Не браните меня за нескладный слог и повторы. Не браните за потерянное время и обманутые ожидания. Я не обманывал, я с самого начала предупреждал: рецептов счастливой жизни не знаю. Но, пытаясь учиться у Истории и, обнажив вольную мысль о «деятельной лени», сделал для себя вывод: устройств и переустройств требуют не государства и не экономика, но – прежде всего – мировоззрение. Банальна сия мысль, но, забывая о таких вот банальностях, мы и ломаем себе ноги. Добредая до полного абсурда: до скорых революций и мировых войн. До судебных процессов о материальных компенсациях «морального ущерба». До «народного контроля» за честью (!!!) человека. Пусть и «государственного» человека.
А не абсурд – свалить на власть возведение державного дома и просто ждать, что возводить его будут для меня?! Да с какой стати? Задавал я этот вопрос разным людям. Отвечали трафаретно: «Кухарке – место на кухне». Турбинист должен заниматься турбинами, хлебороб – урожаями, врач – пациентами. Строить государство обязаны политики.

──────────────────────────────

Задание >> Напишите продолжение рассуждения о мировоззрении и строительстве государства, начиная сразу после его последнего предложения.

Предоставленные записи >>
──────────────────────────────

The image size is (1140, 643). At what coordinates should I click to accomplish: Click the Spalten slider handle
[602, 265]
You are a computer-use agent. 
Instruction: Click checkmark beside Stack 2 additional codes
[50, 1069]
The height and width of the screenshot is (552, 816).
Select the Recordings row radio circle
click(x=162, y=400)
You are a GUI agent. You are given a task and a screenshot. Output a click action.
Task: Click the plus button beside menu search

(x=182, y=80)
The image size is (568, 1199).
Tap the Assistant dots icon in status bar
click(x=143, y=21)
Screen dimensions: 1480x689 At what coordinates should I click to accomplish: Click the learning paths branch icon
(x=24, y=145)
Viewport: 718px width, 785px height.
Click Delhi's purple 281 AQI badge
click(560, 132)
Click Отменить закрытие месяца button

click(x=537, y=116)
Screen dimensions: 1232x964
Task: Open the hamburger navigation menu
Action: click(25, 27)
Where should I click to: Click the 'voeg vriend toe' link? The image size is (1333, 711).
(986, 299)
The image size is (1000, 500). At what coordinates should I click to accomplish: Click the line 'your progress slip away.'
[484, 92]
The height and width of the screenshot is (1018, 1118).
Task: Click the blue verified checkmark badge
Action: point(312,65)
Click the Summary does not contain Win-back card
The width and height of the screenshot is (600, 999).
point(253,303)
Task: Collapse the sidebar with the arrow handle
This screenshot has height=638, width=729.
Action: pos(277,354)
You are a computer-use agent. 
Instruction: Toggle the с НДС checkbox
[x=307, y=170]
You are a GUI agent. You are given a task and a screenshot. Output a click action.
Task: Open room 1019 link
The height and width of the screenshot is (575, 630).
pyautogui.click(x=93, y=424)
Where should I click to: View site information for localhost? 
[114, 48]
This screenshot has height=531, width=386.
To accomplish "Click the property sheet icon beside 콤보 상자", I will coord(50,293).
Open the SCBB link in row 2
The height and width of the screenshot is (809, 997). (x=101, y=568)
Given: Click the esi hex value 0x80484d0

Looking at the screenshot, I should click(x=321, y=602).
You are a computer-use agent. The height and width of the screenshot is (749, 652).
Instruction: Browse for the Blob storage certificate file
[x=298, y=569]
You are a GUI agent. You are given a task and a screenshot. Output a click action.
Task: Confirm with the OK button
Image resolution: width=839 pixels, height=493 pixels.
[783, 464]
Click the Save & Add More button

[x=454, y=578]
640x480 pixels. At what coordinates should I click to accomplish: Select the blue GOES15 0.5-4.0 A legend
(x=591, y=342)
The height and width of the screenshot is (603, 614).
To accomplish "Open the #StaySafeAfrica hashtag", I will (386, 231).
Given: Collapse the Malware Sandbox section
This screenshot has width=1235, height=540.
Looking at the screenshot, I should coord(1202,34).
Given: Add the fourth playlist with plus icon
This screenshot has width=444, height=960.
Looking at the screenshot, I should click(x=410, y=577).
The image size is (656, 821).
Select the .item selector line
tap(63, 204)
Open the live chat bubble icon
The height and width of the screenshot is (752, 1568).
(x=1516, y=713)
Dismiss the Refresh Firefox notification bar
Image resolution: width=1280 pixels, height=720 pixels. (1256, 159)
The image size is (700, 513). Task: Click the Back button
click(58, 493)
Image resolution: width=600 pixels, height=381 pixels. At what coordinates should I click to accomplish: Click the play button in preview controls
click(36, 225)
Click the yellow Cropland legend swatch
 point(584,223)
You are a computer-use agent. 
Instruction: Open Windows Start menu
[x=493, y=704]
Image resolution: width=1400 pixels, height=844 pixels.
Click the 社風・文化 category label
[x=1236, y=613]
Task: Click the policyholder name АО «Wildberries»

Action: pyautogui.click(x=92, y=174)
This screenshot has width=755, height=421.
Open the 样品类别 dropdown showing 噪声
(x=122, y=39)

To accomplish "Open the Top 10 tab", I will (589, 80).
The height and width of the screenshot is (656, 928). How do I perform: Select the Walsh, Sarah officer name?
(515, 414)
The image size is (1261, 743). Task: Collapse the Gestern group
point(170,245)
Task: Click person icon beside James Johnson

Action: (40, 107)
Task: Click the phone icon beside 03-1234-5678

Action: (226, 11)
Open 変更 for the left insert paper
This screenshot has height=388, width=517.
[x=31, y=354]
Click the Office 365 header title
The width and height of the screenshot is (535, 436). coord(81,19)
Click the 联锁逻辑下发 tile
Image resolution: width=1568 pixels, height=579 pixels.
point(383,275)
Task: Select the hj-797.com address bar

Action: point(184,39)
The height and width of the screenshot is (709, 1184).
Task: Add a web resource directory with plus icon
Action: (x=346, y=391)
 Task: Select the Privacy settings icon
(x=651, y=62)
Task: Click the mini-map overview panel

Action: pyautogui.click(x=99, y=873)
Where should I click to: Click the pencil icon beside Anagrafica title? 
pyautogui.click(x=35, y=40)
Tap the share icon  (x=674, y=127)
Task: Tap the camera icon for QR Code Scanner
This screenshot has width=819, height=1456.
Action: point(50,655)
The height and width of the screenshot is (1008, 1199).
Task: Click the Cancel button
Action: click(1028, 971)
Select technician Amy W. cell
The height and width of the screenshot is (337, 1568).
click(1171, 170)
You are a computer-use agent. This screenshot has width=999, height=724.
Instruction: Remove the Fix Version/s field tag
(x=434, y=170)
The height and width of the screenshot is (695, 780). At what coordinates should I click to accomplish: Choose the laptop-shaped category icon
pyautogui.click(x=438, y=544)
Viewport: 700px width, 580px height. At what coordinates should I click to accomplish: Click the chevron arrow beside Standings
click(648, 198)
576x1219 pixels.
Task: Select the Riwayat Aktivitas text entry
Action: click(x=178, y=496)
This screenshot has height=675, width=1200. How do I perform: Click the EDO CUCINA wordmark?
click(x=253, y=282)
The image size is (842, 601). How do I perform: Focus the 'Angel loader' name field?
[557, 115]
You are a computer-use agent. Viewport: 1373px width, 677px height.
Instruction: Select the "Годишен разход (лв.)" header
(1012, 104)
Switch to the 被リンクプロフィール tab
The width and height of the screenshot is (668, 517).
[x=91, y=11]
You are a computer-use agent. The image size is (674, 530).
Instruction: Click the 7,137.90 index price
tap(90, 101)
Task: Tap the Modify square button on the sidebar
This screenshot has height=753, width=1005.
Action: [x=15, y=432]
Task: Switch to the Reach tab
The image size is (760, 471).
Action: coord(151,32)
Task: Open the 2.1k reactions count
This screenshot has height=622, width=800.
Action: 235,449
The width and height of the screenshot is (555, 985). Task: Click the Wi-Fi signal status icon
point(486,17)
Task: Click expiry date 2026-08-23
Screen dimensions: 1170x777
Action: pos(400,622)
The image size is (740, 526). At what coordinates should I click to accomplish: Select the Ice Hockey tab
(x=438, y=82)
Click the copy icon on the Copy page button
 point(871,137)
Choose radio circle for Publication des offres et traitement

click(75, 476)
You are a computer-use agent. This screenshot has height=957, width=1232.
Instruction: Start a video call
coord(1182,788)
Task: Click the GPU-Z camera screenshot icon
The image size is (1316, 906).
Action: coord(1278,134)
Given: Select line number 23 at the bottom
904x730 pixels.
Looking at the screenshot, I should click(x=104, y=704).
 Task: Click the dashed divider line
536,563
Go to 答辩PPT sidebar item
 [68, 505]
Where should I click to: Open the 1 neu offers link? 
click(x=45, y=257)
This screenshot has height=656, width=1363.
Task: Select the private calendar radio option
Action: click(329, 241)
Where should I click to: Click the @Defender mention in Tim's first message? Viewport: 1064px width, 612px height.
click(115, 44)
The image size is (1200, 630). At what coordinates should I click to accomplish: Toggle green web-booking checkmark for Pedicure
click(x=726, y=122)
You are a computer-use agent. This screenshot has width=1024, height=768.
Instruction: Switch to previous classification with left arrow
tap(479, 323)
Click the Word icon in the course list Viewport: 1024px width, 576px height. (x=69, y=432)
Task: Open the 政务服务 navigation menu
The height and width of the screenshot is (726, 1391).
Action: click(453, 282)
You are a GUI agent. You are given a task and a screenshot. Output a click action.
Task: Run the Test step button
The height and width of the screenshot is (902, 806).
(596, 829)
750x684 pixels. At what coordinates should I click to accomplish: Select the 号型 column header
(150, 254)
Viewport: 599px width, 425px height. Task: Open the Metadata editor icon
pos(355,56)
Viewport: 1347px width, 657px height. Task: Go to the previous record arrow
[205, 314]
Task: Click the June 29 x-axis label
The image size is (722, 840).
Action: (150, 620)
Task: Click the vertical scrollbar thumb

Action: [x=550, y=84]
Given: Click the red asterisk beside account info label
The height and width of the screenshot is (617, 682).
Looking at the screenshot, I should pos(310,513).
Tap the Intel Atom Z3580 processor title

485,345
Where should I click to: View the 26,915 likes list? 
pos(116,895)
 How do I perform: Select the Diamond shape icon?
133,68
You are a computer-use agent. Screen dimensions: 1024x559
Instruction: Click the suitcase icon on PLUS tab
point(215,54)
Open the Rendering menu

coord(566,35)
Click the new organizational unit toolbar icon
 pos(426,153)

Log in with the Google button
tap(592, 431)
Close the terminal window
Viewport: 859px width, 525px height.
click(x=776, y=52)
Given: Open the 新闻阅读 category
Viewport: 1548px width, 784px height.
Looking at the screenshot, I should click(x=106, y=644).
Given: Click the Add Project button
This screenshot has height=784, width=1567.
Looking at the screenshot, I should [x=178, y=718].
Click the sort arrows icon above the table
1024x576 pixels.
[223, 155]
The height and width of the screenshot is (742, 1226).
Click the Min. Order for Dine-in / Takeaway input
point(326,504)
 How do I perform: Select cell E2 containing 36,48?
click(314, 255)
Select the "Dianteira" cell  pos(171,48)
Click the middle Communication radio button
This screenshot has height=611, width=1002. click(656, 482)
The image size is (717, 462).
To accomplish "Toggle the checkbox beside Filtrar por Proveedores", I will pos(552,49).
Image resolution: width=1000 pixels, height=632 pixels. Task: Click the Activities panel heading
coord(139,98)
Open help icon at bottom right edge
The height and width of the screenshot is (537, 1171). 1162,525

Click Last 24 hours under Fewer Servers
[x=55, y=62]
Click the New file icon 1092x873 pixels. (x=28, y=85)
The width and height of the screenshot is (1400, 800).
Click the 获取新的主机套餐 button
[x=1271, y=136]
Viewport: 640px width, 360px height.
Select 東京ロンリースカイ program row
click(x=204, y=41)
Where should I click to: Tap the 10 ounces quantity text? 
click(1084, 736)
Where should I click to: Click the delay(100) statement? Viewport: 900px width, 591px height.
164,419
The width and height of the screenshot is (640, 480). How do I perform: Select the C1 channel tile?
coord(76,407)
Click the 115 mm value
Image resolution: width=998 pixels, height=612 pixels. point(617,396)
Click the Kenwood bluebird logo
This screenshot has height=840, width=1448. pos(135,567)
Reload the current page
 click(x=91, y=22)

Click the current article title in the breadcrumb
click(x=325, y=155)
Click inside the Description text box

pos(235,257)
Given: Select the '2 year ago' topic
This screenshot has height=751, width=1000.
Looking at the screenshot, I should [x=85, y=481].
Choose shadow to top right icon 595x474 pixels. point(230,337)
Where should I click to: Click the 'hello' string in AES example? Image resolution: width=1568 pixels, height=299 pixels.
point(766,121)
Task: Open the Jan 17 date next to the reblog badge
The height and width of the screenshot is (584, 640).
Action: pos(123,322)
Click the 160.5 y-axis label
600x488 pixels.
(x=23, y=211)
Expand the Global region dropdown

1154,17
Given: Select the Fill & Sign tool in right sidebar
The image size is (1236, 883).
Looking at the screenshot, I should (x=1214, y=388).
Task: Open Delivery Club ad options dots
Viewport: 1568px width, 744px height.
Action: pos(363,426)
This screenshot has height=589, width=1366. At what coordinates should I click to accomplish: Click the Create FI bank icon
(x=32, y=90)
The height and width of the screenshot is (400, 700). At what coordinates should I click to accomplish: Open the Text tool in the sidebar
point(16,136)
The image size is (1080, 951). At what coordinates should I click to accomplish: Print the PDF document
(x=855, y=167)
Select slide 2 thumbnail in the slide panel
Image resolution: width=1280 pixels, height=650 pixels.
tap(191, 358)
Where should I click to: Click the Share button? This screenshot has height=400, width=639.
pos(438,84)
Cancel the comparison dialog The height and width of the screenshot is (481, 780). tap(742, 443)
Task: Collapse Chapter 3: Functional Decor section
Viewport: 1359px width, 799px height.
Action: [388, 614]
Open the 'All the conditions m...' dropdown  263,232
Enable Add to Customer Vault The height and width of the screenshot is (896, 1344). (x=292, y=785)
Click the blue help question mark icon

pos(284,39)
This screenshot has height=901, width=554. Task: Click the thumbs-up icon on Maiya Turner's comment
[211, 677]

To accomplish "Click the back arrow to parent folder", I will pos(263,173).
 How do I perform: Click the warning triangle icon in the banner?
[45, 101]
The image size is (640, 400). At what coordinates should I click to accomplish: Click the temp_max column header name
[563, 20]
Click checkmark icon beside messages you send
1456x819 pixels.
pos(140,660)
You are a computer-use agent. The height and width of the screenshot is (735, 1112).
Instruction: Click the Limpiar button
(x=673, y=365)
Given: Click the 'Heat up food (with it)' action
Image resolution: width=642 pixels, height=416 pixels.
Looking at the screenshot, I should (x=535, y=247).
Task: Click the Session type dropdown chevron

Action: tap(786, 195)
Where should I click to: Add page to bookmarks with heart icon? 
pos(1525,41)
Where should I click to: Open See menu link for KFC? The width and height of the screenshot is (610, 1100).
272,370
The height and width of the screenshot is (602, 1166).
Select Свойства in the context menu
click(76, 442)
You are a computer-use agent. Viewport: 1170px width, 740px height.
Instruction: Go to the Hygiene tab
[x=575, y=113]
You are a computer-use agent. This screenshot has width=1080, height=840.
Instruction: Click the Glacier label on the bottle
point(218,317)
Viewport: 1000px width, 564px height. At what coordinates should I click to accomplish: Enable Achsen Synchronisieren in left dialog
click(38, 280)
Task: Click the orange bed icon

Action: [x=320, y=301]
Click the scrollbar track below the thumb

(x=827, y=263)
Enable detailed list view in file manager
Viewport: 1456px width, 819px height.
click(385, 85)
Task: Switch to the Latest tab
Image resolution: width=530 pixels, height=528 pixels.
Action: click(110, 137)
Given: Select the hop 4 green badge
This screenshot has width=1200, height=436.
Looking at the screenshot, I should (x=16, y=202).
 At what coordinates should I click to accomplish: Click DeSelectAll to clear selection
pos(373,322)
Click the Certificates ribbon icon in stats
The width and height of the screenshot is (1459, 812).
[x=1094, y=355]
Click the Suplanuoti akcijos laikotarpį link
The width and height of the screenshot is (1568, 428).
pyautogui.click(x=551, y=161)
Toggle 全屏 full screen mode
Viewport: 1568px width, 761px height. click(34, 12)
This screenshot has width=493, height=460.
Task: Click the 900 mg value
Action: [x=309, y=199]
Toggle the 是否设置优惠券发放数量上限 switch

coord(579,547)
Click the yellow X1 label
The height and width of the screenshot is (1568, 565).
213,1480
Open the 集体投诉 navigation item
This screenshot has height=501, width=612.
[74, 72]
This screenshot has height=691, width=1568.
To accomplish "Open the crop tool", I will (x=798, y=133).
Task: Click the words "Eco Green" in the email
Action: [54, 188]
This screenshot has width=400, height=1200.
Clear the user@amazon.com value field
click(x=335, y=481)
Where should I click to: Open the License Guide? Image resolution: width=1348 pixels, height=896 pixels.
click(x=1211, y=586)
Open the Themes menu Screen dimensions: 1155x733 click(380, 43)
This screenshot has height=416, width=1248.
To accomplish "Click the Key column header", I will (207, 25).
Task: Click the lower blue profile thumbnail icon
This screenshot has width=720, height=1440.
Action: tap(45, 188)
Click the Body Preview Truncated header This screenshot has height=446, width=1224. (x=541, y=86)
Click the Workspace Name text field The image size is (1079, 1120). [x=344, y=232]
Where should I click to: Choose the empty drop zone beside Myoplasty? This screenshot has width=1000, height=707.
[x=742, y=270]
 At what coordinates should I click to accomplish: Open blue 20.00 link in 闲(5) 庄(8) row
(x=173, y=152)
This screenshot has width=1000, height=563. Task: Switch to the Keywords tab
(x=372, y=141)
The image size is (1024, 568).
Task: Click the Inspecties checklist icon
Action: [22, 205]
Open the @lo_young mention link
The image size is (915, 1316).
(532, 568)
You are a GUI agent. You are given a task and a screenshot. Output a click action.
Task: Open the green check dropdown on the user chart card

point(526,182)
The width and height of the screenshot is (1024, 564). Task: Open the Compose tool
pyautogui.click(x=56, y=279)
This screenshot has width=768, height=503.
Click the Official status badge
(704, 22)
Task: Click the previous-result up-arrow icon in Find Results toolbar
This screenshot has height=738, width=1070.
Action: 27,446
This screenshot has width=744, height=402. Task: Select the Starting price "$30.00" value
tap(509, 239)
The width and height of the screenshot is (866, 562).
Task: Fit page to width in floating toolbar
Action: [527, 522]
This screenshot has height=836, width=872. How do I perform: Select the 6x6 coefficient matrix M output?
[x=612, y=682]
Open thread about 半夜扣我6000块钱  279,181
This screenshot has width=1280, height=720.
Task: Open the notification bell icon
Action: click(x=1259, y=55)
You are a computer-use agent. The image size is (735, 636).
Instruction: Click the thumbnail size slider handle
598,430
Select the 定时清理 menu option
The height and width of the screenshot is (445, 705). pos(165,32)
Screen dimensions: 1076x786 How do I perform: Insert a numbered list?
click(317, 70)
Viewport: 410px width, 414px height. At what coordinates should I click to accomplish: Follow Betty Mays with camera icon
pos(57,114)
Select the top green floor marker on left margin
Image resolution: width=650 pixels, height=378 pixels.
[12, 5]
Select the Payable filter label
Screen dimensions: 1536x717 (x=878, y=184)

──────────────────────────────

Ответ >>
Но разве государство – это только наличие «ветвей власти», гидростанции, заводы-фабрики и свекольные поля? Не на них и не на деньгах налогоплательщиков, а на взаимоотношениях людей замешивается раствор для по-настоящему прочных стен. И вот в этом-то главном строительстве – духовном – без турбинистов, кухарок, детей и пенсионеров: всех нас вместе и каждого в отдельности – никак не обойтись. Надо переставать идолопоклонничать, пора учить детей и внуков свыкаться с мировоззрением духовного творца. Потому что такое воспитание – это прямой шаг от «хотящих» к «разумным», потому что мировоззрение созидателя чуть шире, чем «выгодно-не-выгодно», и живёт он не по прагматичной формуле: «Это не моя проблема». А у безликой философии: «Я – мелкая сошка» лишь одно следствие – мелкая жизнь. С надеждой выиграть миллион, или сорвать куш в воровском тотализаторе.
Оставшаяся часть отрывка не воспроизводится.